During our annual pilgrimage to welcome Trumpeter Swans that winter in the La Conner area we also come upon migrating hawks, falcons, and eagles, especially along the Skagit River watershed.

The lighting on this day was lousy, obscured by clouds and intermittent rain. Nevertheless I had Julia pull over to see if I could catch a shot of this young eagle, perched high in a tree near the highway. I usually avoid shots against open sky, which invariably turn out more like silhouettes with little color or detail, but given the chance, I’ll snap something to see what happens.

The young eagle, with scruffy head feathers still not quite white, took notice of me approaching the tree, but didn’t seem too perturbed until a series of cars sped by. Increasingly irritated, he began shifting his weight on the tree limb, facing one direction, then another, before flexing his wings (captured here). In the time it took to refocus, he launched out through the branches and glided over the road into the next series of fields.

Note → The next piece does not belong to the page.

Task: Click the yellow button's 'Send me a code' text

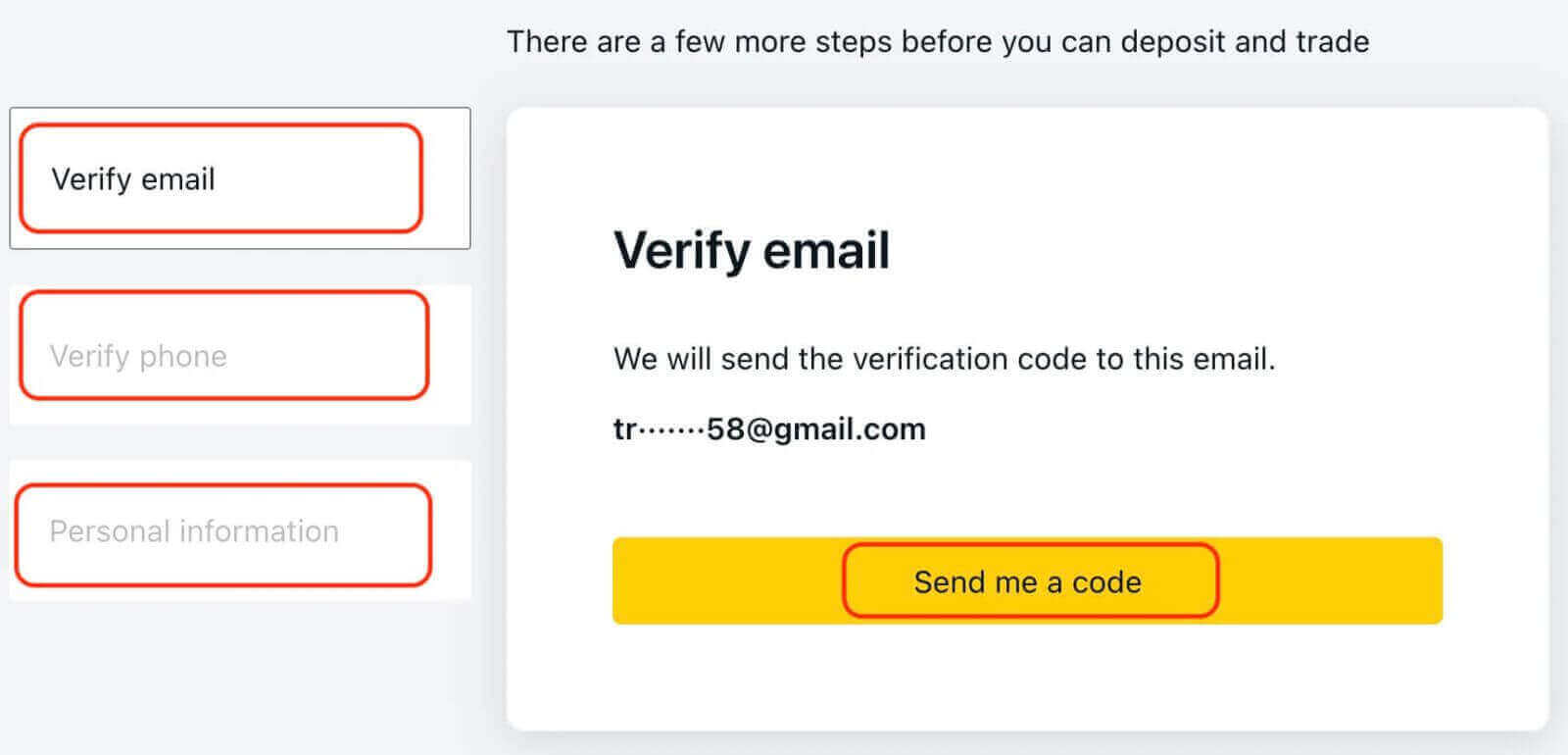Action: (x=1027, y=582)
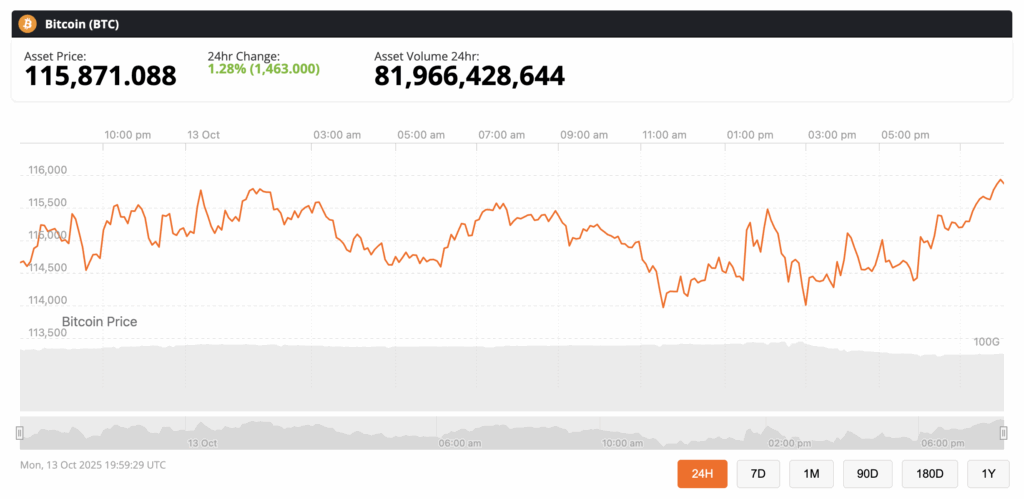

Farther down the road, on our way home, perhaps a mile or so from that last photo, another eagle sat at the very top of a dramatic skeleton of a tree, boldly outlined against the sky, but with far fewer intervening branches and limbs. A terrific, unimpeded shot if I could just maneuver into the right position below the tree.

As I came around a bend, the eagle leaned, every so gently into the headwind, and hovered motionless, for what seemed like an eternity, wings fully outstretched, a mere inches from the branches upon which it had just been resting. And then, as I fumbled for my camera, he leaned slightly to the right to catch the wind, wheeled 180 degrees and rapidly soared a half mile off into the distance.

Knowing the local currents and how to ride them can make some work a whole lot easier.